Dataset records
*** Begin section ***
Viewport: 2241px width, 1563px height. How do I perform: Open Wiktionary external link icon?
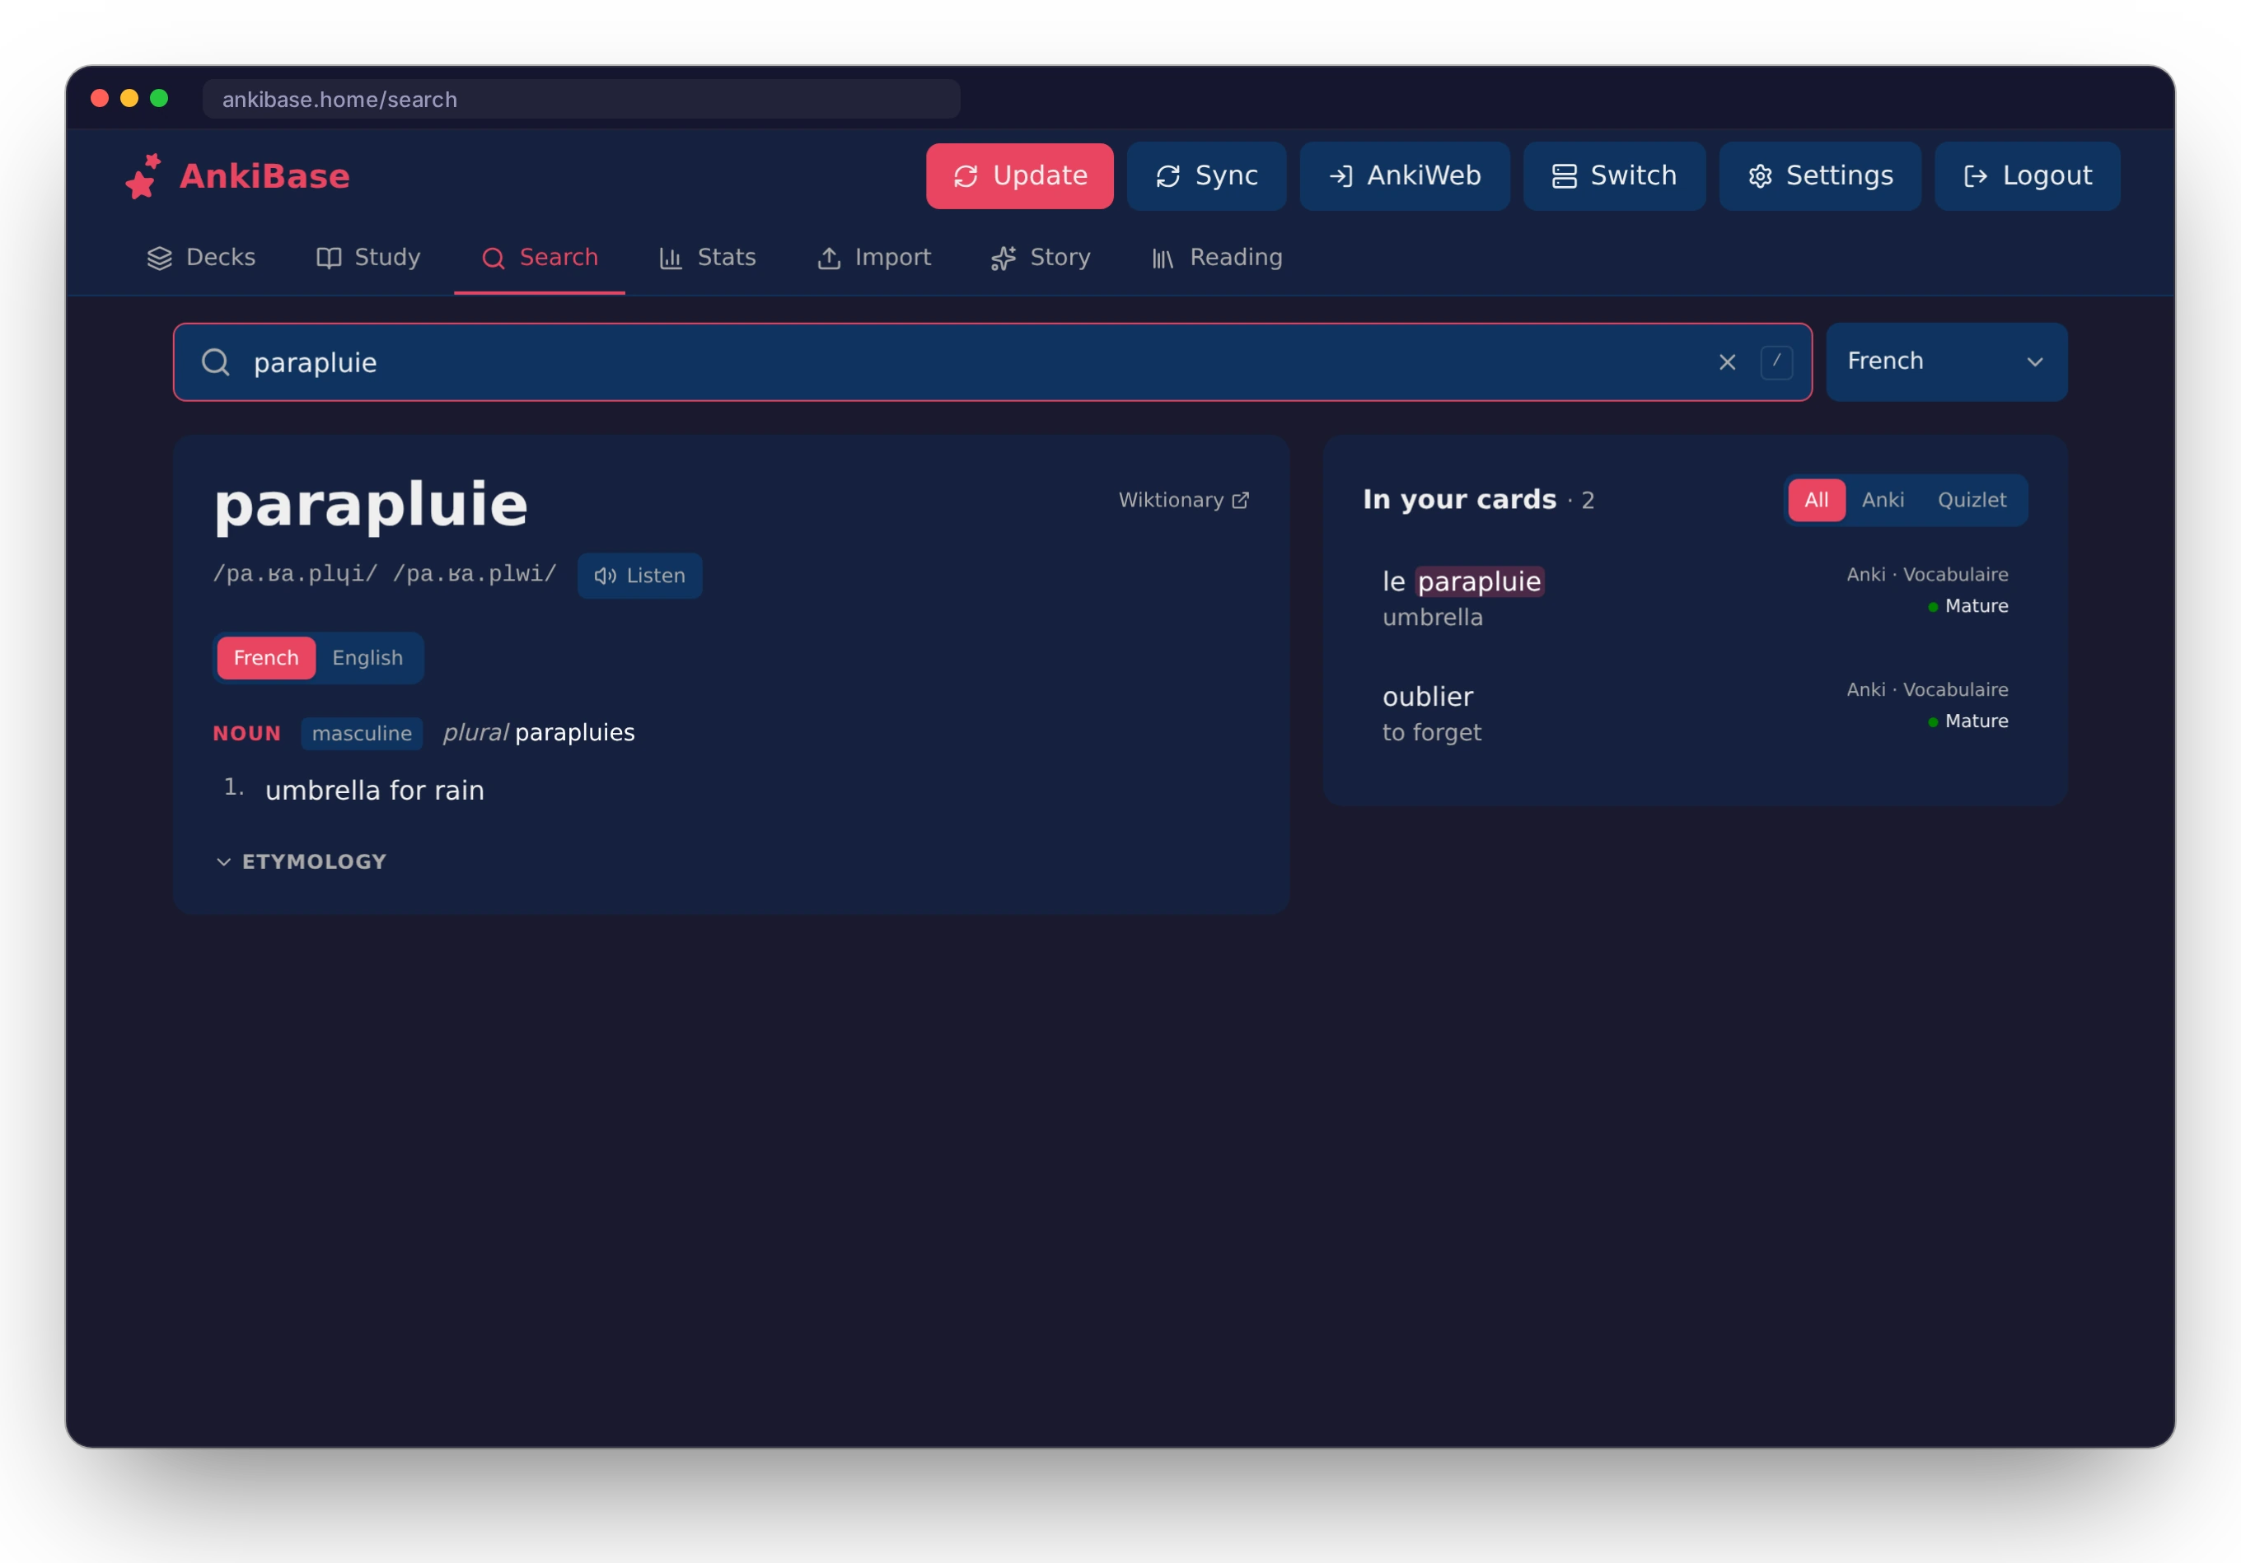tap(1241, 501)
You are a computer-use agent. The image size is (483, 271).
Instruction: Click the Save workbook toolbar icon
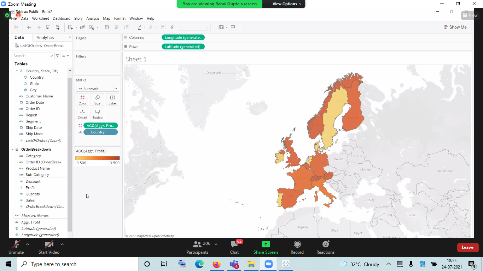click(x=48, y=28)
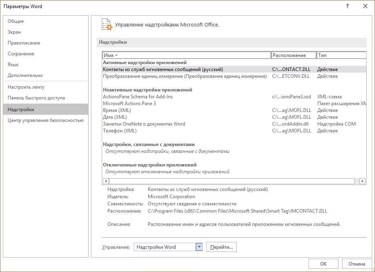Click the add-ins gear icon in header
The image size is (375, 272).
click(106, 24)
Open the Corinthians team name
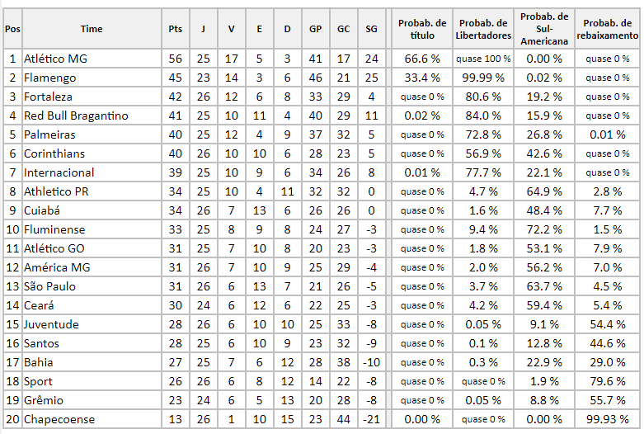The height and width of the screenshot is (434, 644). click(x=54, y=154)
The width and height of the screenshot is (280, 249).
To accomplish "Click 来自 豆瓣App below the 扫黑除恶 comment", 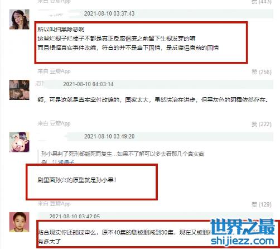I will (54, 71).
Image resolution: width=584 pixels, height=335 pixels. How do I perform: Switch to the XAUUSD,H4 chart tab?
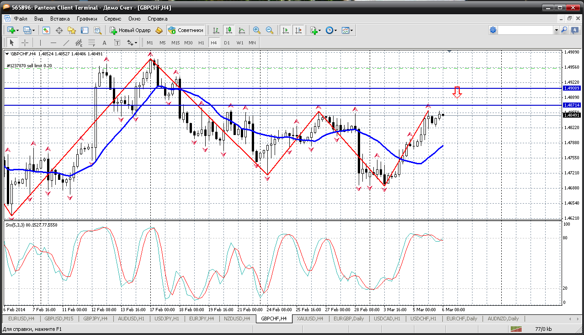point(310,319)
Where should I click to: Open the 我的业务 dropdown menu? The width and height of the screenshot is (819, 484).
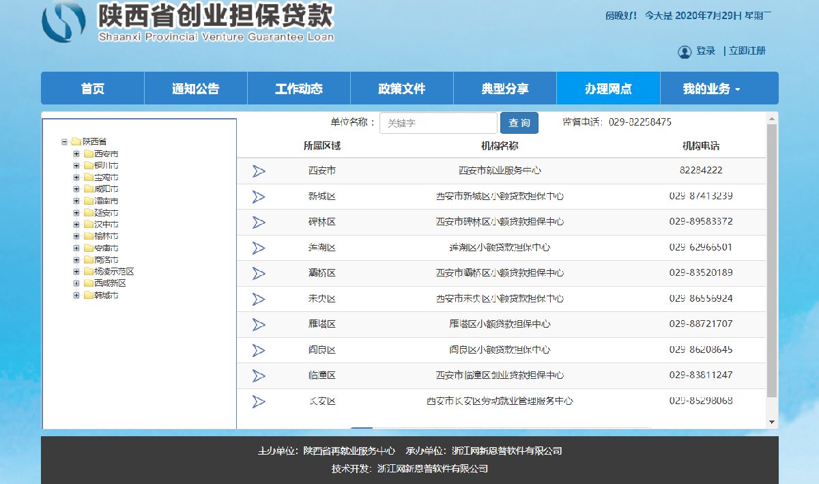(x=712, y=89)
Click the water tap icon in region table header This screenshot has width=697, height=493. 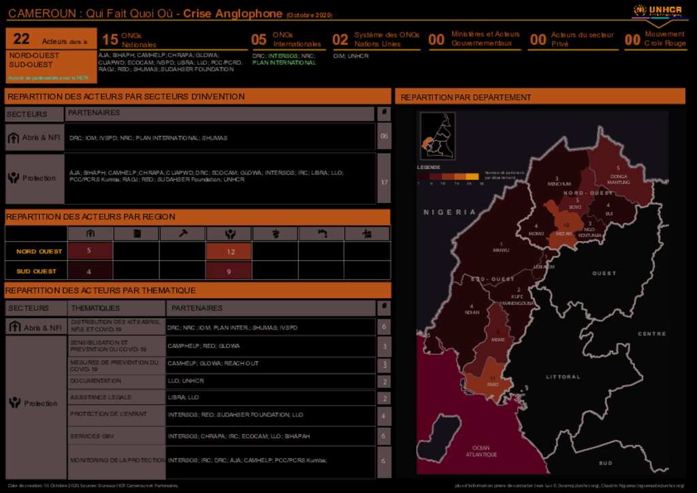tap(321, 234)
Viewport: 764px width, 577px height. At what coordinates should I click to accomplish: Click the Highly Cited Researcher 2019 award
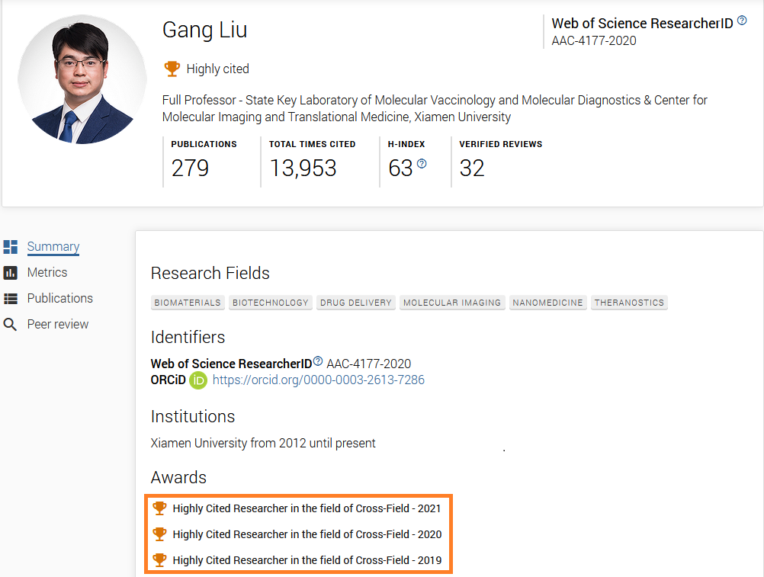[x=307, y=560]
*** End section ***
[Assignment] Restate the data word for word from its first line through the line with "The width and height of the screenshot is (280, 249).", leaving out any picture along the way.

[Expected output]
Viewport: 2241px width, 1563px height. How do I perform: Open Wiktionary external link icon?
tap(1241, 501)
You are a computer-use agent. The image size is (483, 271).
Instruction: Click the Save workbook toolbar icon
click(x=48, y=28)
Click the add-ins gear icon in header
The image size is (375, 272).
click(106, 24)
Open the Corinthians team name
The height and width of the screenshot is (434, 644). click(x=54, y=154)
The width and height of the screenshot is (280, 249).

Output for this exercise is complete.